Die Audiodateien liegen alle in einem Verzeichnis. Die Zuordnung der Klasse ist im Dateinamen kodiert und in einer Datenbank gespeichert.
Details dazu unter [[1]](https://github.com/karolpiczak/ESC-50)


In [127]:
#
# Auslesen der Datenbank
#
df = pd.read_csv( localExtractionFolder + '/ESC-50-master/meta/esc50.csv')

df.head()

Unnamed: 0,filename,fold,target,category,esc10,src_file,take
0,1-100032-A-0.wav,1,0,dog,True,100032,A
1,1-100038-A-14.wav,1,14,chirping_birds,False,100038,A
2,1-100210-A-36.wav,1,36,vacuum_cleaner,False,100210,A
3,1-100210-B-36.wav,1,36,vacuum_cleaner,False,100210,B
4,1-101296-A-19.wav,1,19,thunderstorm,False,101296,A


# Analyse der Daten

In [None]:
#
# Anzeige als PCM Kurven
#

# Erzeugen der Trainingsdaten

In [128]:
def get_features (file, hop, bins):
    
    y = np.zeros(sampleLen);   
    yt, sr = librosa.core.load  (file, mono=True)
    
    if len(yt) == 0: 
        print ('found empty file ' + file )
        return 0

    min_length = min(len(y), len(yt))
    y[:min_length] = yt[:min_length]
    
    C = librosa.feature.mfcc(y=y, sr=sr, hop_length=hop, n_mfcc = bins)  
    #print('mfcc {}'.format(C) )
        
    return C

memory = joblib.Memory(cachedir=localExtractionFolder+'/esc50_joblib', verbose=0)
cached_get_features = memory.cache(get_features)

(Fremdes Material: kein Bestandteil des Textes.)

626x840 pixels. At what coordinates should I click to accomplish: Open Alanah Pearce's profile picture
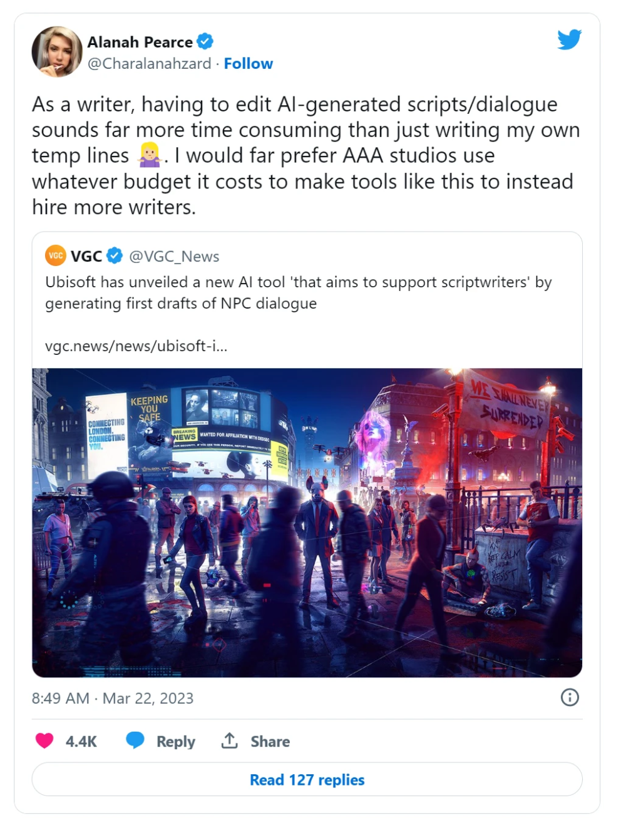click(x=57, y=51)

def compute_features (root_path):
    
    hop = 2048
    bins = 100
        
    classes = 50
    samples = 0

    y_data = []    
    X_data = []
    
    for root, dir, files in os.walk(root_path):
        
        waves = fnmatch.filter(files, "*.wav")

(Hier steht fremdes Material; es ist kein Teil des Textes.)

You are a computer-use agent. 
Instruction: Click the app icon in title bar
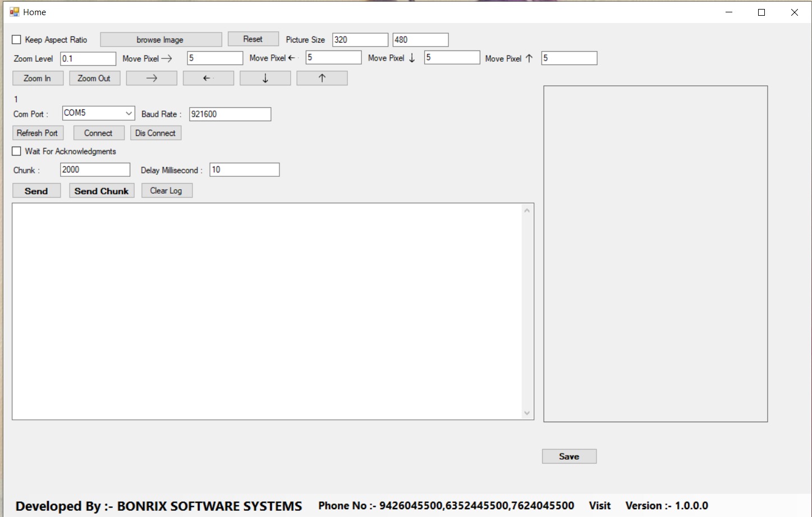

        if len(waves) != 0:
            for item in waves:
                # e.g. 2-39443-A-19.wav
                fileName = os.path.splitext ( os.path.basename(item) )[0] 
                classID = int(fileName.split('-')[3])
                
                mfcc = cached_get_features( os.path.join(root, item), hop, bins)
                print(".",end='')

                X_data.append(mfcc)
                y_data.append(classID)
                
                samples = samples + 1
                if samples >= 1000:
                    break
    
    X_data = np.stack(X_data, axis=2)
    X_data = np.transpose(X_data, (2,0,1))
    d1 = X_data.shape[0]
    d2 = X_data.shape[1]
    d3 = X_data.shape[2]    
    X_data = np.reshape(X_data, (d1,d2,d3,1))
    y_data = np.array(y_data)    

    print ("samples = " + str (samples))

    return X_data, y_data, classes, samples

In [129]:
x_data, y_data, classes, samples = compute_features ("data/ESC-50/ESC-50-master/audio")

(100, 54, 1000)
(1000, 100, 54)
(1000, 100, 54, 1)
(1000,)
classes = 50
samples = 1000


In [149]:
x_data = x_data.astype('float32')
y_data = y_data.astype('uint8')

# Anzeige als Bild

In [131]:
def standardize (x):
    mu = np.mean (x, axis=0)
    de = np.std (x, axis=0)
    
    eps = np.finfo('float32').eps
    x = (x - mu) / (eps + de)
    return x


In [132]:
x_data = standardize(x_data)

In [133]:
# convert class vectors to binary class matrices
y_data = np_utils.to_categorical(y_data, classes )

# Train und Test Split

In [134]:
#
# Split der Daten in Train und Test(validation) Datensätze
#
x_train, x_validation, y_train, y_validation = train_test_split(x_data, y_data, test_size=0.25, random_state=42)

print('shapes {} {} {} {}'.format(x_train.shape, x_validation.shape, y_train.shape, y_validation.shape ))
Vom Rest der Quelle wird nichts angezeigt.